The changes are a shock to apartment shoppers who may have one lived in a third-story walk-up with a laundry machine in a dingy basement. The last time Chris White looked for an apartment was more than 30 years ago with a roommate. So he and his wife, Denise, were pleasantly surprised during their search for a west suburban apartment after selling their home.
The Whites, who settled into a two-bedroom apartment in Wheaton 121, jumped into staff organized activities as well as ad hoc ones started by residents. On Thursdays, for example, Chris White joins other men in the building to shoot pool and play poker.
We have a great community of friends in the building,” he said, adding, “The really cool thing is we can jump on the train and we can go to Geneva or go into the city and have a great time and not worry about parking.”
Still, advocacy groups like Open Communities and the Center for Neighborhood Technology are concerned about the lack of affordable housing. In the newest buildings, rent is approaching $2 a square foot. The average rent for all suburban apartments in the third quarter was $1.27 per square foot, a price that has continued to rise during the past two years, according to Appraisal Research Counselors.
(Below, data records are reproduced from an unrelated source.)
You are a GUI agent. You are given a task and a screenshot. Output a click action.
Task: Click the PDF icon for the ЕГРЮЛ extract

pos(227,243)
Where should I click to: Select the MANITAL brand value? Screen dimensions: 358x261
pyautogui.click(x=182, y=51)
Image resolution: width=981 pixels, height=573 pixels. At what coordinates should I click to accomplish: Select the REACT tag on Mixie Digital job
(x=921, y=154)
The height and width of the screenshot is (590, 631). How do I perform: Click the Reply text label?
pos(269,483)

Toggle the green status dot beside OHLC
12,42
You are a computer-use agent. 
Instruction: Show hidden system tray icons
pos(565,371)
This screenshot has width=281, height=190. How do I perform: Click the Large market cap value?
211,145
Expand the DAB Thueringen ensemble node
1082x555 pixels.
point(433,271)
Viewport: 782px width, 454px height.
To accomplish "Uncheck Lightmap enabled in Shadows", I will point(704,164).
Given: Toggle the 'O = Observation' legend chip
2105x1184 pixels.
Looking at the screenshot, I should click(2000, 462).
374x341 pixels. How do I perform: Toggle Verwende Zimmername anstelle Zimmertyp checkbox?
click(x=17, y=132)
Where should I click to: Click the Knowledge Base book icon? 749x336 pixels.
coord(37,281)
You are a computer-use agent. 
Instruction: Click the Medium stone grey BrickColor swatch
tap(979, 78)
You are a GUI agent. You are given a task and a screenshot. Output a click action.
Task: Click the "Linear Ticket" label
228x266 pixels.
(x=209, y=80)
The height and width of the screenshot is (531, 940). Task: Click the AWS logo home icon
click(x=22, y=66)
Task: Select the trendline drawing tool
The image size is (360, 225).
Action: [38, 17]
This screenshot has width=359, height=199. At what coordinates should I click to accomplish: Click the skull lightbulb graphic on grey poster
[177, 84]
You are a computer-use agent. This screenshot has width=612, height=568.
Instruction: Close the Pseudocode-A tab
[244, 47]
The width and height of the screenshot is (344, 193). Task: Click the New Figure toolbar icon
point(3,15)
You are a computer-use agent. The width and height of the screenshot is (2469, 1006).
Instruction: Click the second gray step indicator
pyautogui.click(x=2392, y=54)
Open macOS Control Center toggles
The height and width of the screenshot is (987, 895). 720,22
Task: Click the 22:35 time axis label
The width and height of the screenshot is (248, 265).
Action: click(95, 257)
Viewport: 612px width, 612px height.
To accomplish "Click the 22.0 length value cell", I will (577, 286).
In response, the advocacy groups are issuing a handbook to municipalities to promote mixed-income neighborhoods near transit centers.
“We were telling all these municipalities during the downturn, this is your time to plan for a healthier local economy and development strategies aren’t just meant for the high end and for your professionals and empty nesters,” said Gail Schechter, executive director of Open Communities. “All this transit-oriented development in the suburbs, by the Metra stations, is all for the high end. The development that we’re seeing is the same stuff that would have gone up before the crash. Before it was condos, now it’s apartments.”